Use of Open Source Software:
Extension to ITK.
Open Source Contributions:
All source code is included and immediately usable.
Code Quality:
The code quality is on par with ITK.
Requests for additional information from authors:
The use of a reference image to define the output field structure is not documented in the paper.
Class member variables (e.g., m_OutputSize) are documented, but not using Doxygen convention.
Additional Comments:
This is a small and straightforward but very useful addition to ITK. It provides, for example, a systematic way to feed parametric transformations into deformable registration algorithms (PDE-type) as initial transformations.
Tom Vercauteren
Thursday 19 June 2008
Summary:
The title is pretty explicit. The author propose a filter that takes a spatial transformation as input and generates a deformation field that reproduces the spatial mapping of the input transformation. This is important for example to initialize a non-parametric registration algorithm with the result of a parametric image registration scheme.
It is great to see that the filter is multi-threaded and uses an optimized path for linear spatial transformations.
The submission is well-written but needs some more work in terms of testing and concept checking.

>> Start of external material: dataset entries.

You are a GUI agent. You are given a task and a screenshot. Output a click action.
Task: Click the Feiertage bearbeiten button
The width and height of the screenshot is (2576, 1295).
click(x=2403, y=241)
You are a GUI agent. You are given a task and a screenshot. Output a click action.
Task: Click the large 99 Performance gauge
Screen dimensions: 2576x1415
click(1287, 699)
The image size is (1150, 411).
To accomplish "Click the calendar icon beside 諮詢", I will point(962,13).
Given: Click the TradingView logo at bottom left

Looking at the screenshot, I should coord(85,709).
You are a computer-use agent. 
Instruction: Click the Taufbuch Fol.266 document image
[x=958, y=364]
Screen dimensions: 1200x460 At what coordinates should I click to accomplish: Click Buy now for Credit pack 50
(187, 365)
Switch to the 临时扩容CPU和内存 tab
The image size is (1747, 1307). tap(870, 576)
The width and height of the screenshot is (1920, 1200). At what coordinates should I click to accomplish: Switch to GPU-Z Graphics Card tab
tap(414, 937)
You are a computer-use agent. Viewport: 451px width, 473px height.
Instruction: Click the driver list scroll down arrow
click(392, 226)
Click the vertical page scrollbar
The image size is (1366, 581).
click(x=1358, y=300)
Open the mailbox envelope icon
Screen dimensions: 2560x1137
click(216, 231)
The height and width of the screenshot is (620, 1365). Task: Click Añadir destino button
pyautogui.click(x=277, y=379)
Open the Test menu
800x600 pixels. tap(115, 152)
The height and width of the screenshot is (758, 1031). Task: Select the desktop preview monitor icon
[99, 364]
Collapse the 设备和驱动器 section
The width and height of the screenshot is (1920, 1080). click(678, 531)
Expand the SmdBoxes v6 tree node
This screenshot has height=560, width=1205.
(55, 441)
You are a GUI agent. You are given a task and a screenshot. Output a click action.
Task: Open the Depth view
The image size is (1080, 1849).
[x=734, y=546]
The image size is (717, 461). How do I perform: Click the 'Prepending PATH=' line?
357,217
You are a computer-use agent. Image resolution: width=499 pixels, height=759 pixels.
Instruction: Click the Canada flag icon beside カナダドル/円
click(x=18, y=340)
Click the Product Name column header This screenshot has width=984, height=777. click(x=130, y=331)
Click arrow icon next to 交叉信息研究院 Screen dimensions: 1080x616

I would thus recommend that this submission be integrated within ITK provided that the testing be reinforced.
Hypothesis:
The spatial mapping to be mimicked can of course only be represented by a deformation field on a finite region of interest and with a given interpolation grid.
Evidence:
The authors provide some unit tests to check that the filter behaves as it does on their machine. It is already a good thing to have this unit test but I would recommend increasing the testing coverage. Here is a proposed testing procedure.
- Generate some 2D and 3D random scalar images with different sizes/origin/spacing/direction (or use some given input images)
- Generate some random spatial transformations (or use some given input spatial transformations)
- Use a resample filter to warp the scalar images with the spatial transformations
- Generate some deformation fields from the spatial transformations using the contributed filter with different output sizes/origin/spacing/direction with some constraints (e.g. spacing smaller that the scalar image spacing)
- Use a warp filter to warp the scalar images with the generated deformation fields
- Compare the images warped through the spatial transformation with the ones warped through the deformation field
Open Science / Use of Open Source Software / Open Source Contributions:
The contribution fully adheres to those concepts.
Reproducibility:
Compiling and running the tests was straightforward. I would however recommend packaging the files differently to let the automatic testing system do its job.
Code Quality:
The quality of the filter is up to ITK's standards. I would however add some concept checking to it, such as:
itkStaticConstMacro(PixelDimension, unsigned int,
OutputPixelType::Dimension );
#ifdef ITK_USE_CONCEPT_CHECKING
/** Begin concept checking */
itkConceptMacro(SameDimensionCheck,
(Concept::SameDimension));
/** End concept checking */
#endif
The testing code should however be better documented.
Suggestions for future work:
- Improve the unit tests
- Add some concept checking
- Add a link to http://hdl.handle.net/1926/510 that already provided a filter doing the same thing but without the cool features presented here (multi-threading, linear transformation optimization, unit testing)
- Add some documentation such as "This source object expects the image to be of pixel type Vector."